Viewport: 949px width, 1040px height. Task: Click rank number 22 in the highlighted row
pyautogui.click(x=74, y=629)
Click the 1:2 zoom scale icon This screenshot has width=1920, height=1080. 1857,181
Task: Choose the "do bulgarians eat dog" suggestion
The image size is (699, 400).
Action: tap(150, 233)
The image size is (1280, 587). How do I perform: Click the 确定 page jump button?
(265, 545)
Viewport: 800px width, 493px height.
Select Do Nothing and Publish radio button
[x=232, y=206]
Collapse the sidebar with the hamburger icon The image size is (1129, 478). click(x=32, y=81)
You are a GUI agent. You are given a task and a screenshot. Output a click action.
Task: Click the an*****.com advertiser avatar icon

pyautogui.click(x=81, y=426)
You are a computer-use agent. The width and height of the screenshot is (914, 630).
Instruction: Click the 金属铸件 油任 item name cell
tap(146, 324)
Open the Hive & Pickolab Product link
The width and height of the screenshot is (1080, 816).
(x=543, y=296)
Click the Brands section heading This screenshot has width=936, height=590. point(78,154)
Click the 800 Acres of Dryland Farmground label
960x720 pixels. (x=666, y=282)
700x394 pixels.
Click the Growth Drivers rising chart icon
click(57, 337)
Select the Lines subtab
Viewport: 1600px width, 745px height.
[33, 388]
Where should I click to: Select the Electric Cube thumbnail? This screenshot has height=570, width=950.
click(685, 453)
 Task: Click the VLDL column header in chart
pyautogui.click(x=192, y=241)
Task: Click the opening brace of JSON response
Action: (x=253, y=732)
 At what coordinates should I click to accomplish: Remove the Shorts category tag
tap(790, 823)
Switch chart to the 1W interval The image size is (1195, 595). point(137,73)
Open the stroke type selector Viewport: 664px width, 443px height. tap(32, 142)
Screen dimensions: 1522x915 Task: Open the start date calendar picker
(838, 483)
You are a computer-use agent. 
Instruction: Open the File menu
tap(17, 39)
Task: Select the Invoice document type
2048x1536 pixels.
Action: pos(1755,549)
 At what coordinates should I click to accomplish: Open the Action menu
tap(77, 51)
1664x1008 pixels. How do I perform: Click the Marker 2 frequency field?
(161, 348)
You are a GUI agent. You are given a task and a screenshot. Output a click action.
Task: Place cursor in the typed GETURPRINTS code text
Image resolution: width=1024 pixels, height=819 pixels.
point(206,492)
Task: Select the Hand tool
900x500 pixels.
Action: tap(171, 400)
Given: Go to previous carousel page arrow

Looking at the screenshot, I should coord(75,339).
....
GOAL OF THE EXERCISE:
Set down the entries between the line holding "Task: Choose the" and the line holding "pyautogui.click(x=81, y=426)", inclusive, copying each line exactly.

ANSWER IN FULL:
Task: Choose the "do bulgarians eat dog" suggestion
The image size is (699, 400).
Action: tap(150, 233)
The image size is (1280, 587). How do I perform: Click the 确定 page jump button?
(265, 545)
Viewport: 800px width, 493px height.
Select Do Nothing and Publish radio button
[x=232, y=206]
Collapse the sidebar with the hamburger icon The image size is (1129, 478). click(x=32, y=81)
You are a GUI agent. You are given a task and a screenshot. Output a click action.
Task: Click the an*****.com advertiser avatar icon

pyautogui.click(x=81, y=426)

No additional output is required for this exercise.